When I first bought the system, I was accepting that I would be replacing filter sets every year. After seeing the measured performance of the system, I would say that after 2 years, there does not seem to be a noticeable difference in output, so I would consider the filters still operating properly.
The sediment filter will remove the particulate that can clog the membrane. The carbon (GAC) filter removes odor and chlorine. If you are on city water then you will have chlorine present. With commercial RO systems the carbon is used to remove the chlorine so that it does not damage the RO membrane. The membranes have gotten better but I still see a lot of companies monitoring the water supply to ensure no chlorine goes to the RO membrane.
It would be difficult to monitor on a residential system so it would be best practice to replace at 6 months.
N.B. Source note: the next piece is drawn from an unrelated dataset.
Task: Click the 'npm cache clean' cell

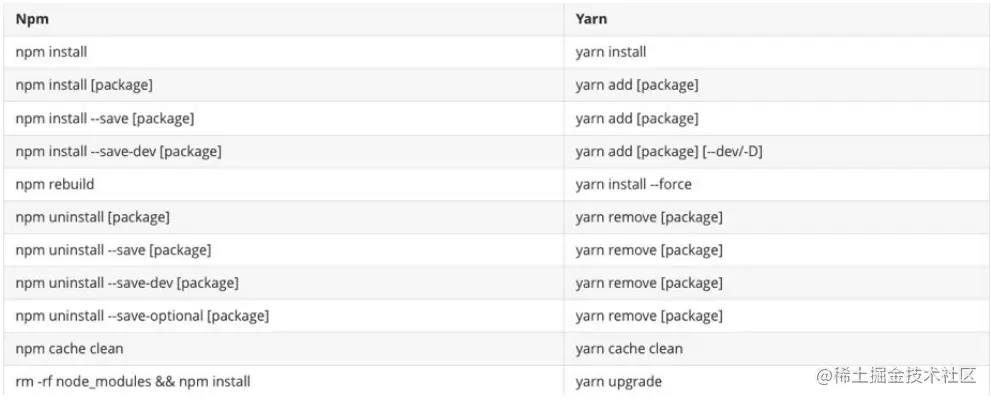Action: click(x=69, y=349)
Unless then carbon filter is a unique size I would not spend extra money on name brands. The canisters used in residential systems tend to be a standard size.
It is not unusual to see TDS creep up on storage. I have seen on mixed bed DI systems for 18 megohm water. Once the water is flowing the resistivity will increase from 10 to 18 megaohms. I would think it is from carbon dioxide forming carbonic acid that would disassociate into hydrogen and bicarbonate ions. Not sure how the atmospheric CO2 gets in the water in a sealed system. Either way as you use the system there will be a little change.
Side note for people with an RO system and no EC/TDS meter. Definitely worth the money for an inexpensive tester. If a membrane gets a tear then the output will be the same as the input and the membrane has to be replaced. It is one of those things that you will not know unless you measure another parameter (hardness, chlorine, iron, etc) as an indicator the membrane is no longer functioning.